The analyst advised investors to stay selective, balancing large-cap stability with mid-cap growth potential.
India’s information technology sector has evolved considerably since its early years in the 1960s, when firms such as TCS quietly coded for foreign clients. Liberalisation in the 1980s and 1990s paved the way for its growth and Y2K hysteria and the first internet bubble, cementing India as the world’s outsourcing hub.
Firms such as Infosys, Wipro, and HCLTech rode that wave, while the following decade saw cloud, mobile, and digital transformation drive another leg of expansion.
According to SEBI-registered analyst Pradeep Carpenter, the sector has weathered its share of headwinds, too.
From U.S. visa crackdowns in the late 2010s to the post-2022 slowdown brought on by cautious clients and competition from in-house Global Capability Centres, Indian IT has had to adapt at every turn.
COVID-19 gave the industry a boost as digitisation surged, but Carpenter said the next big test is already here: generative AI. While it is eroding routine work, it is also creating new opportunities for companies that can position themselves as AI integrators.
Outlook For Investors
Carpenter also said that the large stocks, such as TCS, Infosys, HCLTech, and Tech Mahindra, have long-term staying power as they are cash-rich, have large global client bases, and are in a position to invest in automation and artificial intelligence.
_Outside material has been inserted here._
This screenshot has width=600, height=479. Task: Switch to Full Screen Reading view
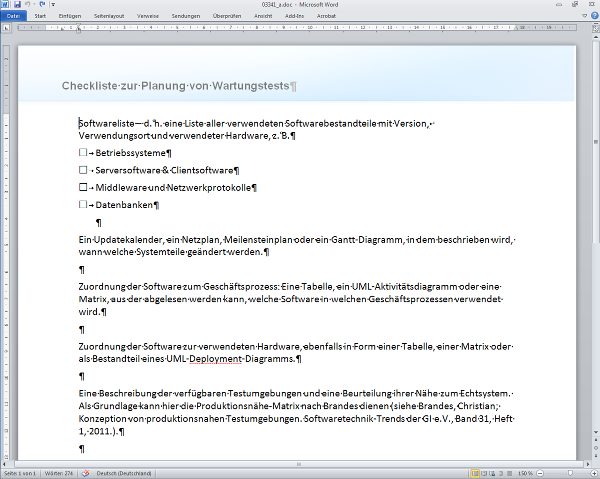point(482,473)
He added that their earnings are under pressure in the near term as legacy deals shrink and the company has to spend on reskilling, but margins would improve with investments in the coming two to three years.
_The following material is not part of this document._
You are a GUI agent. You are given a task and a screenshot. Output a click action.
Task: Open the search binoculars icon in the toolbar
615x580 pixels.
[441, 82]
Smaller mid-caps like Persistent Systems, Coforge, Tata Elxsi, KPIT may witness rapid growth if they are able to create niches in areas such as BFSI, engineering, automotive, and healthcare, but their smaller size makes them susceptible to volatility in earnings and share price, he added.
What Should Investors Do?
Carpenter suggested investors remain invested in the sector but be selective. Companies overly dependent on low-value, commoditised work such as basic testing are most exposed to disruption from AI and GCCs, he said.
Instead, he advised looking for signs of a strong AI-driven pipeline, specialised expertise, and deep partnerships with cloud or AI platform providers.
He recommended a “barbell” approach: keep large caps like TCS and Infosys at the core for stability and dividends, while adding exposure to mid-cap innovators such as Persistent or Tata Elxsi for growth.
Before buying, Carpenter said investors should check for proof points, including the share of revenue coming from AI-led services, recent wins in AI-heavy projects, employee reskilling and certifications, and whether margins are holding up during the transition.
The shift to AI-led IT, Carpenter emphasised, is a long-term story. Investors should have a three-to-five-year view, expecting near-term volatility before the benefits filter into financials.
Carpenter said that exiting Indian IT now would mean stepping away from one of India’s most competitive industries just as it is reinventing itself for the AI age.